In [1]:
# Running on Colab
!pip install andi-datasets==0.0.5
!pip install fbm==0.3.0
!git clone --depth 1 https://github.com/tsmbland/andi_challenge.git
import sys
sys.path.append('andi_challenge')
from andi_funcs import package_tracks
import andi
import matplotlib.pyplot as plt
import numpy as np
from tensorflow.keras.models import load_model
from sklearn.metrics import confusion_matrix, f1_score
np.random.seed(3) 

# # Running locally
# import andi
# import matplotlib.pyplot as plt
# import numpy as np
# import sys
# sys.path.append('..')
# from andi_funcs import package_tracks
# from tensorflow.keras.models import load_model
# from sklearn.metrics import confusion_matrix, f1_score
# %matplotlib notebook
# np.random.seed(3) 

## Inference of diffusion model using trained CNNs

This notebook demonstrates how to use the trained CNN models in this package to perform model classification on trajectories. This is demonstrated here with simulated (1D) data.

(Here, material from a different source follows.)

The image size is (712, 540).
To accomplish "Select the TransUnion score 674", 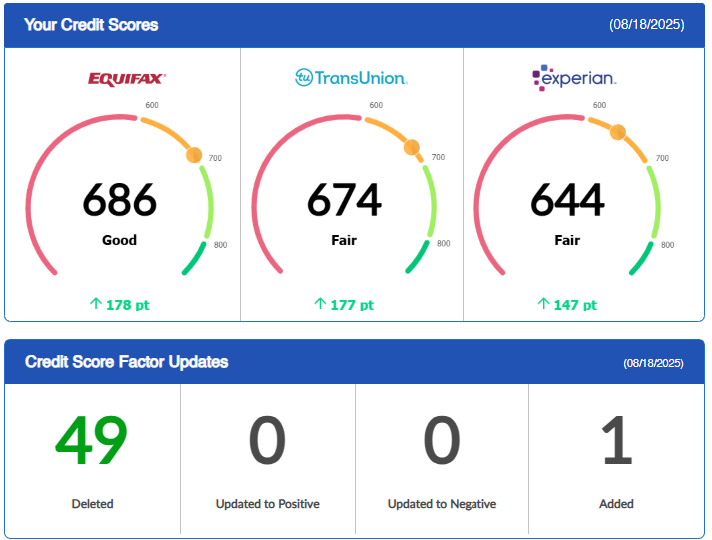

First we need to load the relevant model for 1D tracks. There is a separate model for 2D tracks.

#### Load model

In [2]:
model = load_model('andi_challenge/Task2_Classification/Models/1D.h5');

2023-01-18 09:22:11.673304: I tensorflow/core/platform/cpu_feature_guard.cc:193] This TensorFlow binary is optimized with oneAPI Deep Neural Network Library (oneDNN) to use the following CPU instructions in performance-critical operations:  SSE4.1 SSE4.2 AVX AVX2 FMA
To enable them in other operations, rebuild TensorFlow with the appropriate compiler flags.


#### Generate data

Generate data using the andi_datasets package. This will simulate a series of tracks, each track based on one of five possible models:

0. attm
1. ctrw
2. fbm
3. lw
4. sbm

classes_truth represents the model of each trajectory according to the above list. See the andi_datasets package for more details.

In [3]:
AD = andi.andi_datasets()
X1, Y1, X2, Y2, X3, Y3 = AD.andi_dataset(N=100, min_T=10, max_T=1001, tasks=[2], dimensions=[1])

classes_truth = np.array(Y2[0]).astype(int)
tracks = X2[0]

Creating a dataset for task(s) [2] and dimension(s) [1].
Generating dataset for dimension 1.


  times = np.cumsum((1-np.random.rand(T))**(-1/alpha))
  "Combination of increments n and Hurst value H "


#### Preprocess/package tracks

Preprocessing and packaging the tracks for input into the CNN. See [here](trajectory_preprocessing.ipynb) for details.

In [4]:
cnn_input = package_tracks(tracks=tracks, max_T=1001, dimensions=1)

#### Perform predictions

The CNN model takes the cnn_input and outputs 5 numbers for each trajectory, representing a probability for each of the five models

In [5]:
cnn_output = model.predict(cnn_input)
print(cnn_output.shape)

(100, 5)


We can convert this to class predictions by finding the highest scoring model for each trajectory

In [6]:
classes_predicted = np.argmax(cnn_output, axis=1)

#### Assessing the quality of predictions

It looks like the CNN is predicting the correct diffusion model most of the time (high values along the diagonal of the confusion matrix and a high F1 score). 

In [7]:
conf = confusion_matrix(classes_truth, classes_predicted, normalize='true')

In [8]:
fig, ax = plt.subplots()
ax.imshow(conf.T)
ax.set_xticklabels(['ATTM','CTRW','FBM', 'LW', 'SBM'])
ax.set_yticklabels(['ATTM','CTRW','FBM', 'LW', 'SBM'])
ax.set_xticks([0, 1, 2, 3, 4])
ax.set_yticks([0, 1, 2, 3, 4])
ax.set_ylabel('Predicted class')
ax.set_xlabel('Ground truth class');

<IPython.core.display.Javascript object>

  This is separate from the ipykernel package so we can avoid doing imports until
  after removing the cwd from sys.path.


In [9]:
f1 = f1_score(classes_truth, classes_predicted, average='micro')
print('F1 score:', f1)

F1 score: 0.87